= WORK TO COMPLETE =
Please count the lines in the data below that hold "clock" and answer with the number by itself.

(Source records)

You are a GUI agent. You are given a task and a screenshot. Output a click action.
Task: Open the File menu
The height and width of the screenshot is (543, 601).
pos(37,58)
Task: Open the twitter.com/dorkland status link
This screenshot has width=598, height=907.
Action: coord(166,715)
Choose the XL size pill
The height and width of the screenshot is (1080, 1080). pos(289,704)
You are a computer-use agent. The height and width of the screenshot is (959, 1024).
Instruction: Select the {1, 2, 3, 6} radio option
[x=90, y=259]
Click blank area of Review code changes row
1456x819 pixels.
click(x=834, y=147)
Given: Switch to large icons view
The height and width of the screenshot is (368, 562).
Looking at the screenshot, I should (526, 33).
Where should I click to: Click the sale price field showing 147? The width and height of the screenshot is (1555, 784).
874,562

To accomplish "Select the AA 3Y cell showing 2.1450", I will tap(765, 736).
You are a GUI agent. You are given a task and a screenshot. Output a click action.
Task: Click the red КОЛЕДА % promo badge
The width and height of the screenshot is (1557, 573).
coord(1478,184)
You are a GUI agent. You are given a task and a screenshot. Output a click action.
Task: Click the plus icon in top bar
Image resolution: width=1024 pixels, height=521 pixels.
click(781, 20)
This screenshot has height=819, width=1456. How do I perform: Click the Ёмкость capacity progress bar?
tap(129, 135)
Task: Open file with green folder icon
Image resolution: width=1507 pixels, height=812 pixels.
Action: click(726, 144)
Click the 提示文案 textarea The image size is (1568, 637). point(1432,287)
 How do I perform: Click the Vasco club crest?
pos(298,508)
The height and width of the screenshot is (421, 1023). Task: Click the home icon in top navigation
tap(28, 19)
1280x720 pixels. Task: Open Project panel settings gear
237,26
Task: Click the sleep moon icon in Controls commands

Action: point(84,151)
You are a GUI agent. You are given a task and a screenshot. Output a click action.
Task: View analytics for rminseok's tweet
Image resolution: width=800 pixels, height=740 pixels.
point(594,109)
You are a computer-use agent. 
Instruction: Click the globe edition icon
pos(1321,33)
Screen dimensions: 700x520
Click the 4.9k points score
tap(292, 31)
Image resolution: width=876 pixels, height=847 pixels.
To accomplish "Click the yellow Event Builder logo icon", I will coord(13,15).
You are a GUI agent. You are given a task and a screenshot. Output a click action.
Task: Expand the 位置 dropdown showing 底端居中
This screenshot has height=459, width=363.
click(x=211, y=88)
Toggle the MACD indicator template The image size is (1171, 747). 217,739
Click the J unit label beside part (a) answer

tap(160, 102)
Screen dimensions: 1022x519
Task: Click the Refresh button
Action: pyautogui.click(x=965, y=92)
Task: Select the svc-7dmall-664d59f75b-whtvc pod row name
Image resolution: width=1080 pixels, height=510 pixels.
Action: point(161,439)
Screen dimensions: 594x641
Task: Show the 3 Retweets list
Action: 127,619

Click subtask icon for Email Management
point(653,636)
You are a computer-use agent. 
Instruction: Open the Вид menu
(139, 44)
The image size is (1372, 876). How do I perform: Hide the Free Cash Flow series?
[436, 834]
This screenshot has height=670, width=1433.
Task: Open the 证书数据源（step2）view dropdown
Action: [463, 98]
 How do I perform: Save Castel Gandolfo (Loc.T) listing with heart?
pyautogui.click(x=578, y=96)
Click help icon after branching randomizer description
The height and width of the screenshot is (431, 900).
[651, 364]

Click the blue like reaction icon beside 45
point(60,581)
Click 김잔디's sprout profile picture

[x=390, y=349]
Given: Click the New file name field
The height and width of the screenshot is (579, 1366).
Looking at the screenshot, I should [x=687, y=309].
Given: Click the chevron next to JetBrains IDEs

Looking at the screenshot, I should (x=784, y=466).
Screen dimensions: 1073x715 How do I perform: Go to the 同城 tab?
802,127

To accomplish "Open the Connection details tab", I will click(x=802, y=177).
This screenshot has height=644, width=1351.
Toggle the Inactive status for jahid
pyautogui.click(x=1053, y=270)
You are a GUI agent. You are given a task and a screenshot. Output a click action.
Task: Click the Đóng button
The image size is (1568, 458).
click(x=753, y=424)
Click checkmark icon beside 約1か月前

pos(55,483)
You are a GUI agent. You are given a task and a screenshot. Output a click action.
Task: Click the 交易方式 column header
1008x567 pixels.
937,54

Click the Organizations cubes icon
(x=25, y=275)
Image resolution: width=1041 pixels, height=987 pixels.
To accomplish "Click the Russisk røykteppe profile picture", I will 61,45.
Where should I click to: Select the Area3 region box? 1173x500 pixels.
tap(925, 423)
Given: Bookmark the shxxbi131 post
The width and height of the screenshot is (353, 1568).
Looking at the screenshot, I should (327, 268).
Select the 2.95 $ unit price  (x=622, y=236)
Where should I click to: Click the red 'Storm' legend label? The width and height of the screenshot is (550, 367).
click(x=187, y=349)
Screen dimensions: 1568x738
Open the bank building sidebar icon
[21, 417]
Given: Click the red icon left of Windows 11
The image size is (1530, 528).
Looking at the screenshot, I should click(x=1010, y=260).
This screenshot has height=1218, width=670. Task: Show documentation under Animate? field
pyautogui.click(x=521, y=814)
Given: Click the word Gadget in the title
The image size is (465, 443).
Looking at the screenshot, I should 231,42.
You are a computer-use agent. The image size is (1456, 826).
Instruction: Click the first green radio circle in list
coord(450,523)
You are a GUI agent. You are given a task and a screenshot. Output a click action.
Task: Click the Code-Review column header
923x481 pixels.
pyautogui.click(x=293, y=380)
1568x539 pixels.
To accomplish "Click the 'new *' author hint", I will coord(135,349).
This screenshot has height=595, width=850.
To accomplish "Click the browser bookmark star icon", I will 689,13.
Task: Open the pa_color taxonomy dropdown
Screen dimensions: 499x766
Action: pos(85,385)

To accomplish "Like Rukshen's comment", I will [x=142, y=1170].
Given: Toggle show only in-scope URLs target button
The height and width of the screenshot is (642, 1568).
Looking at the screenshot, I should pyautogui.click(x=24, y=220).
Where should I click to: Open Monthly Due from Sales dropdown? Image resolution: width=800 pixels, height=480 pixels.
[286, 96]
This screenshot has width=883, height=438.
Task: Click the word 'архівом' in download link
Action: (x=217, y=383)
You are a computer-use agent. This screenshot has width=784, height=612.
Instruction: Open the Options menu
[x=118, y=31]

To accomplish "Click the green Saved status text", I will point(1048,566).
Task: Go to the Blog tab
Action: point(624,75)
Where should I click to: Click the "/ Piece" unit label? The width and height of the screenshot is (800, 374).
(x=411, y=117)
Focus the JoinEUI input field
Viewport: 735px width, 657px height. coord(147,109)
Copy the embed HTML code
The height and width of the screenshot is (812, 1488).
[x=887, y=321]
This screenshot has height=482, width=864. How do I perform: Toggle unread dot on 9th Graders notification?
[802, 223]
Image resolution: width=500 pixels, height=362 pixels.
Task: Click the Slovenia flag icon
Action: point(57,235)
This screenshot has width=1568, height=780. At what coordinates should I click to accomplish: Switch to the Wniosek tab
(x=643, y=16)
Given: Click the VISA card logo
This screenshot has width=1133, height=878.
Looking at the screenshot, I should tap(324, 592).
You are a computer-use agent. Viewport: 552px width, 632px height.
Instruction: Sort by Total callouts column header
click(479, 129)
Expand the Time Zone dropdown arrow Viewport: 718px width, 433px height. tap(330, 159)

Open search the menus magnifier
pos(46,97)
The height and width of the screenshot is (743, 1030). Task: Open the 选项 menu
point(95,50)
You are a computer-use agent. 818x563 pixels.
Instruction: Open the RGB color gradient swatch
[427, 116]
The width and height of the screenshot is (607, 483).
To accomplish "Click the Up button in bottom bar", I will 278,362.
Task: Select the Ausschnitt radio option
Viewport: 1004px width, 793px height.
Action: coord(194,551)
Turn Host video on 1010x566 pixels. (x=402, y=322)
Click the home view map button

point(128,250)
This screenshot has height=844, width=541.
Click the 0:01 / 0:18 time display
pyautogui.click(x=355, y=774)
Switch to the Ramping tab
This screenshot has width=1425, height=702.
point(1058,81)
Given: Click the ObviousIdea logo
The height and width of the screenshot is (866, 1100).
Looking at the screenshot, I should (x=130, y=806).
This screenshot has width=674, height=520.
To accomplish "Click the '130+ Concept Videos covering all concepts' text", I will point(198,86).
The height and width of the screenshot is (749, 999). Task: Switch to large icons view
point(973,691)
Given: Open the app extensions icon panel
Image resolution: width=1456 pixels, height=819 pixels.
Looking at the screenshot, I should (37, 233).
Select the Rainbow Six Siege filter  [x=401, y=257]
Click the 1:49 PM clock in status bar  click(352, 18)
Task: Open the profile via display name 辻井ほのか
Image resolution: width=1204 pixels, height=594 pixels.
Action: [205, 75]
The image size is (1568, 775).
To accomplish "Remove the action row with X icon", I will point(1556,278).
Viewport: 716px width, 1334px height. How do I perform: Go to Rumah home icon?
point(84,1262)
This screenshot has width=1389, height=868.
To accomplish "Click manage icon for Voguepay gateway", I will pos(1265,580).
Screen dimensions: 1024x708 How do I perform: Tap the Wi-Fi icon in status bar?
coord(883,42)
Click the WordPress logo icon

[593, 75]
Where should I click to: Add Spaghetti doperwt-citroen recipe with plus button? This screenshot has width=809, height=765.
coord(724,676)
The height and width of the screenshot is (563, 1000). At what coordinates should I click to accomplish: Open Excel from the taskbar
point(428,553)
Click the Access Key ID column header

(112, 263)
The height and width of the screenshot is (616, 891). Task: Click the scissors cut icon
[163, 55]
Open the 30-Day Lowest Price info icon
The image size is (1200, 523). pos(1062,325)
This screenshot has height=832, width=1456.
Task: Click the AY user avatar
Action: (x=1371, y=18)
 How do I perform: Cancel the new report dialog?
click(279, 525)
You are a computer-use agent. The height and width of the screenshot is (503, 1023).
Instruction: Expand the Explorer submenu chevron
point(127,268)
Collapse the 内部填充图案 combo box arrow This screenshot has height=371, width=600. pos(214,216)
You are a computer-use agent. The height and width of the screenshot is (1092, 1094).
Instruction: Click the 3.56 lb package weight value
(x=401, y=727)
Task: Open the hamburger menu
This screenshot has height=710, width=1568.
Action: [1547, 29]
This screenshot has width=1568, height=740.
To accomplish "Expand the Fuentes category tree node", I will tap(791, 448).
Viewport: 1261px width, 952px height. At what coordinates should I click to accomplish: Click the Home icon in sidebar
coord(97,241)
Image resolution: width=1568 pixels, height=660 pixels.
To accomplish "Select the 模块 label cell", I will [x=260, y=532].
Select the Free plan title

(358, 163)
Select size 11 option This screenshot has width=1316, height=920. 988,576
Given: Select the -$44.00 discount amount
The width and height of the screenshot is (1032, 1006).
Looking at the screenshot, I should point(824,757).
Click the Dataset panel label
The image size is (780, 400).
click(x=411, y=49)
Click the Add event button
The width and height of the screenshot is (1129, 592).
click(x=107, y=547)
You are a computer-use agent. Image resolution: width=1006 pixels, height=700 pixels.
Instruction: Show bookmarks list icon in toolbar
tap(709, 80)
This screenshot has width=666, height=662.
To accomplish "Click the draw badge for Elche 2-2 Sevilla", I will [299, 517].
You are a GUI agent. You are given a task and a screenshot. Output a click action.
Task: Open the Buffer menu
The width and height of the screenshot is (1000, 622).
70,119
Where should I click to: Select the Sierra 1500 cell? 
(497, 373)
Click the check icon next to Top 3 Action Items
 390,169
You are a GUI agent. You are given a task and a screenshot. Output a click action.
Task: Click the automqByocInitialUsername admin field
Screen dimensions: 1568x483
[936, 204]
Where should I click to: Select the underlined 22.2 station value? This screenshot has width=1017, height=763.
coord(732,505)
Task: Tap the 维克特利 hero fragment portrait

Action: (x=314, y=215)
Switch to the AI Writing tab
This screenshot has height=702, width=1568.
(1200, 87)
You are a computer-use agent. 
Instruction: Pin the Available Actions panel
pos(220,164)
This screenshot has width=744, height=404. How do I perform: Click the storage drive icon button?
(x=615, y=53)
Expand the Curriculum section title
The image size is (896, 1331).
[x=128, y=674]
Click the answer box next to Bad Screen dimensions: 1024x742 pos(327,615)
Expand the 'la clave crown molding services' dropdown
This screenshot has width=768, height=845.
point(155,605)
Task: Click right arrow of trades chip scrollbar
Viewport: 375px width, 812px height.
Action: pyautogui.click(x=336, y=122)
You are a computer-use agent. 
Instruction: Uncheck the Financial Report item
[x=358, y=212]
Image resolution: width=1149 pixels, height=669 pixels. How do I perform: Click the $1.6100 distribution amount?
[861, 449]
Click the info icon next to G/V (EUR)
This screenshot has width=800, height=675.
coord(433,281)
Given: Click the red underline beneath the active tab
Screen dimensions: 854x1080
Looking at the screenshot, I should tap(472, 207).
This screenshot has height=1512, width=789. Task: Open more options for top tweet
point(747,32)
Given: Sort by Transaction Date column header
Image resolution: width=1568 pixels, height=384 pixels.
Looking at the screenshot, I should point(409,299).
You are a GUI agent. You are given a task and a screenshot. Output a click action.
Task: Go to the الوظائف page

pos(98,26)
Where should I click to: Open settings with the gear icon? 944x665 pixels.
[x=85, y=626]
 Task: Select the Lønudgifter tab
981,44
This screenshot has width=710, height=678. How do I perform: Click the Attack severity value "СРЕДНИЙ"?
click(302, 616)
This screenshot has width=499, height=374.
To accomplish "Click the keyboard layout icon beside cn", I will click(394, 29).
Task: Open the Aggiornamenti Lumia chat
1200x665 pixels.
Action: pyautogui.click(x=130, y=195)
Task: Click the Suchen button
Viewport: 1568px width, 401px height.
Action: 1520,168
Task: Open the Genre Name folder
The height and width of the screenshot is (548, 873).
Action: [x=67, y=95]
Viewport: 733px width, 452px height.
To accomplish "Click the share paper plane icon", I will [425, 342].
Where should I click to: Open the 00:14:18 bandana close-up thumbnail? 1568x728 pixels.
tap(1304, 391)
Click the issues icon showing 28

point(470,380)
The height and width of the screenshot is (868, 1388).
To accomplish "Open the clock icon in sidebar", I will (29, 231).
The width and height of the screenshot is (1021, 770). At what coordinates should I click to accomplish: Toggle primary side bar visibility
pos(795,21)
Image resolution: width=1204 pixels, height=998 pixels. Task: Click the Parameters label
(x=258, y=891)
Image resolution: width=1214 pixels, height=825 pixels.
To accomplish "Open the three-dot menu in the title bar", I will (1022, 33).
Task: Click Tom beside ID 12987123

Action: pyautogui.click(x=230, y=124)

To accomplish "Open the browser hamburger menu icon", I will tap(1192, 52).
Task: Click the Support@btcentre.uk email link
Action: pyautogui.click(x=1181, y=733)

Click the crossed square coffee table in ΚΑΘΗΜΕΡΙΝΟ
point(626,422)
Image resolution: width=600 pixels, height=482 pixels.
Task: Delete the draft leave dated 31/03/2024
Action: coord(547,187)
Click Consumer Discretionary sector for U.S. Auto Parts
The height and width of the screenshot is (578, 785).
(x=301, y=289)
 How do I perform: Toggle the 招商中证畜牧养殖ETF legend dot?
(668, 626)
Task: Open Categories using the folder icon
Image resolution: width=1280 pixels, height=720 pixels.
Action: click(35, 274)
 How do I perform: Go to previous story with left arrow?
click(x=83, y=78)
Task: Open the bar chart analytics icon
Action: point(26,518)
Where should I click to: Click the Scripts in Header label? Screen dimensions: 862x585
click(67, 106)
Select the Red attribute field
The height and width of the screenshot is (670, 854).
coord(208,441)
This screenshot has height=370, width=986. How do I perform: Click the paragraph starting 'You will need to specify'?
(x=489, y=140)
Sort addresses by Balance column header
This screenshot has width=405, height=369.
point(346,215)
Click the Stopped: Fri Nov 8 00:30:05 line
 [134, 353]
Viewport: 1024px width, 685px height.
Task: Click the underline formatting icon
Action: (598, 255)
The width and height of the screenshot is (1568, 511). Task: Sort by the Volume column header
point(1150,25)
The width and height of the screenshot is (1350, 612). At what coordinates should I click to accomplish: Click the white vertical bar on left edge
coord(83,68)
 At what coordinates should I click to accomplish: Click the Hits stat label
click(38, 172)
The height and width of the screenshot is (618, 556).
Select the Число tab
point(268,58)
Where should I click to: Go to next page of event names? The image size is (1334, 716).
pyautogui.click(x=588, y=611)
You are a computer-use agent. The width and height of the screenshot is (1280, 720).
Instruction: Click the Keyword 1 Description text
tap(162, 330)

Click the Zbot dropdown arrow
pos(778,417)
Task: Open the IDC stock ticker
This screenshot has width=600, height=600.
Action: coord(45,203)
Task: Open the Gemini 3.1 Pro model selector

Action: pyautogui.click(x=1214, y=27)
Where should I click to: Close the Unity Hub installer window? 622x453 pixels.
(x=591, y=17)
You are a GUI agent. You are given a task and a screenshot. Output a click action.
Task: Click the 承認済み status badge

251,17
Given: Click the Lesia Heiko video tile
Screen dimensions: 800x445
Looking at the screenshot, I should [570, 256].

= RESPONSE TO THIS TASK =
2